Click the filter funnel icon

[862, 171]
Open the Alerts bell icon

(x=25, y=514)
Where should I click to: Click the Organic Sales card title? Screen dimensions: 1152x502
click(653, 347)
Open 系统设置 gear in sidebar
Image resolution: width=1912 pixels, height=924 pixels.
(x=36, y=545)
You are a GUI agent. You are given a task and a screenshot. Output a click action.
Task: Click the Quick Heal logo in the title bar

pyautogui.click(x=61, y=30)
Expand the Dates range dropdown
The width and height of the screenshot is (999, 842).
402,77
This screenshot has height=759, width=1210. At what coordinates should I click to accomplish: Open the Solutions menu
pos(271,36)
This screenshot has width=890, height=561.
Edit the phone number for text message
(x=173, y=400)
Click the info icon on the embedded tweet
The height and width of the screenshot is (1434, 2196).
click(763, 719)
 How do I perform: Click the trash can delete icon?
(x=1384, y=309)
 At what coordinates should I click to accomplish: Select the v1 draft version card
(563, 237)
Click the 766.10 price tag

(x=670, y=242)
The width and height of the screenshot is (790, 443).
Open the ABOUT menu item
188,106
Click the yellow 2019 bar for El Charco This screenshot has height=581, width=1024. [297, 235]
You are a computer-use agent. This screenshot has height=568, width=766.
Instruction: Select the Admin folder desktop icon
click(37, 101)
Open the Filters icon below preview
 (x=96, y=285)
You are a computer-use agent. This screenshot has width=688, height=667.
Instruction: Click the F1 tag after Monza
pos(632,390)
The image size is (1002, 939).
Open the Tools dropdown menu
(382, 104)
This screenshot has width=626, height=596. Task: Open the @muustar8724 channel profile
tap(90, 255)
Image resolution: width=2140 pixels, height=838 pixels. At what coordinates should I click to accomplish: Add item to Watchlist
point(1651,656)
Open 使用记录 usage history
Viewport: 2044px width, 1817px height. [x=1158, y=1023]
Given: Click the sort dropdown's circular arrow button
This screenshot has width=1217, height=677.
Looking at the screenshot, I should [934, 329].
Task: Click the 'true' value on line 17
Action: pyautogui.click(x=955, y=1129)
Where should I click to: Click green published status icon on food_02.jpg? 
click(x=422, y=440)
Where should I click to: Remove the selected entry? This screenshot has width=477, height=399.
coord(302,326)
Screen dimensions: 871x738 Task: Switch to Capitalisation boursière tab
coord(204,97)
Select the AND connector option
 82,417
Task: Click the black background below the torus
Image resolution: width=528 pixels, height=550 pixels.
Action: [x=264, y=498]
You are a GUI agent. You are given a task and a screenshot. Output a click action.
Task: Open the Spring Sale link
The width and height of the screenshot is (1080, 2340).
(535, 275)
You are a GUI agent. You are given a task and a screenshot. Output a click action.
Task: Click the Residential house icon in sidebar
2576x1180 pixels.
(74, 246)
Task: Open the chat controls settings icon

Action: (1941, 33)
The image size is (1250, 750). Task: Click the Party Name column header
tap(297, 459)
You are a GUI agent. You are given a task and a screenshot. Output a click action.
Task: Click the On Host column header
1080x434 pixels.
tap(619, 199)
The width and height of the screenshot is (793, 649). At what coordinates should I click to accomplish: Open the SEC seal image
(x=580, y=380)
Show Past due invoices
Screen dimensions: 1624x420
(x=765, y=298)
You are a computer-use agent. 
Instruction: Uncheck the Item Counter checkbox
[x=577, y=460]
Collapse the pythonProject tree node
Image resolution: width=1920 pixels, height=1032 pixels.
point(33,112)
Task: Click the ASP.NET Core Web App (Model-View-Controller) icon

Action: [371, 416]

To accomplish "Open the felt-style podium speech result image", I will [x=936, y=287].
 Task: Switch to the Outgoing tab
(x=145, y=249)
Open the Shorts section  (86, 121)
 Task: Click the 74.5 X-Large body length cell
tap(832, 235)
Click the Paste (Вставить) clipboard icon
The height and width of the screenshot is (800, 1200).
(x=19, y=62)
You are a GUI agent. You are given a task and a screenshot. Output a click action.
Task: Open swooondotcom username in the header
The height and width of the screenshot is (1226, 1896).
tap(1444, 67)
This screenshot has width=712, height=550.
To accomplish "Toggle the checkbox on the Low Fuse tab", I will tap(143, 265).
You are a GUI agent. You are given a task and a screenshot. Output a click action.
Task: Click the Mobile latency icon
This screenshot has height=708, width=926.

####################

**The request**
Express the lines from the first one through the line holding "Action: pyautogui.click(x=955, y=1129)", both included, as a Markdown table with a Row column for the number and a Line column for the text, leaving out blank lines.

**Expected answer**
| Row | Line |
|---|---|
| 1 | Click the filter funnel icon |
| 2 | [862, 171] |
| 3 | Open the Alerts bell icon |
| 4 | (x=25, y=514) |
| 5 | Where should I click to: Click the Organic Sales card title? Screen dimensions: 1152x502 |
| 6 | click(653, 347) |
| 7 | Open 系统设置 gear in sidebar |
| 8 | Image resolution: width=1912 pixels, height=924 pixels. |
| 9 | (x=36, y=545) |
| 10 | You are a GUI agent. You are given a task and a screenshot. Output a click action. |
| 11 | Task: Click the Quick Heal logo in the title bar |
| 12 | pyautogui.click(x=61, y=30) |
| 13 | Expand the Dates range dropdown |
| 14 | The width and height of the screenshot is (999, 842). |
| 15 | 402,77 |
| 16 | This screenshot has height=759, width=1210. At what coordinates should I click to accomplish: Open the Solutions menu |
| 17 | pos(271,36) |
| 18 | This screenshot has width=890, height=561. |
| 19 | Edit the phone number for text message |
| 20 | (x=173, y=400) |
| 21 | Click the info icon on the embedded tweet |
| 22 | The height and width of the screenshot is (1434, 2196). |
| 23 | click(763, 719) |
| 24 |  How do I perform: Click the trash can delete icon? |
| 25 | (x=1384, y=309) |
| 26 |  At what coordinates should I click to accomplish: Select the v1 draft version card |
| 27 | (563, 237) |
| 28 | Click the 766.10 price tag |
| 29 | (x=670, y=242) |
| 30 | The width and height of the screenshot is (790, 443). |
| 31 | Open the ABOUT menu item |
| 32 | 188,106 |
| 33 | Click the yellow 2019 bar for El Charco This screenshot has height=581, width=1024. [297, 235] |
| 34 | You are a computer-use agent. This screenshot has height=568, width=766. |
| 35 | Instruction: Select the Admin folder desktop icon |
| 36 | click(37, 101) |
| 37 | Open the Filters icon below preview |
| 38 |  (x=96, y=285) |
| 39 | You are a computer-use agent. This screenshot has width=688, height=667. |
| 40 | Instruction: Click the F1 tag after Monza |
| 41 | pos(632,390) |
| 42 | The image size is (1002, 939). |
| 43 | Open the Tools dropdown menu |
| 44 | (382, 104) |
| 45 | This screenshot has width=626, height=596. Task: Open the @muustar8724 channel profile |
| 46 | tap(90, 255) |
| 47 | Image resolution: width=2140 pixels, height=838 pixels. At what coordinates should I click to accomplish: Add item to Watchlist |
| 48 | point(1651,656) |
| 49 | Open 使用记录 usage history |
| 50 | Viewport: 2044px width, 1817px height. [x=1158, y=1023] |
| 51 | Given: Click the sort dropdown's circular arrow button |
| 52 | This screenshot has width=1217, height=677. |
| 53 | Looking at the screenshot, I should [934, 329]. |
| 54 | Task: Click the 'true' value on line 17 |
| 55 | Action: pyautogui.click(x=955, y=1129) |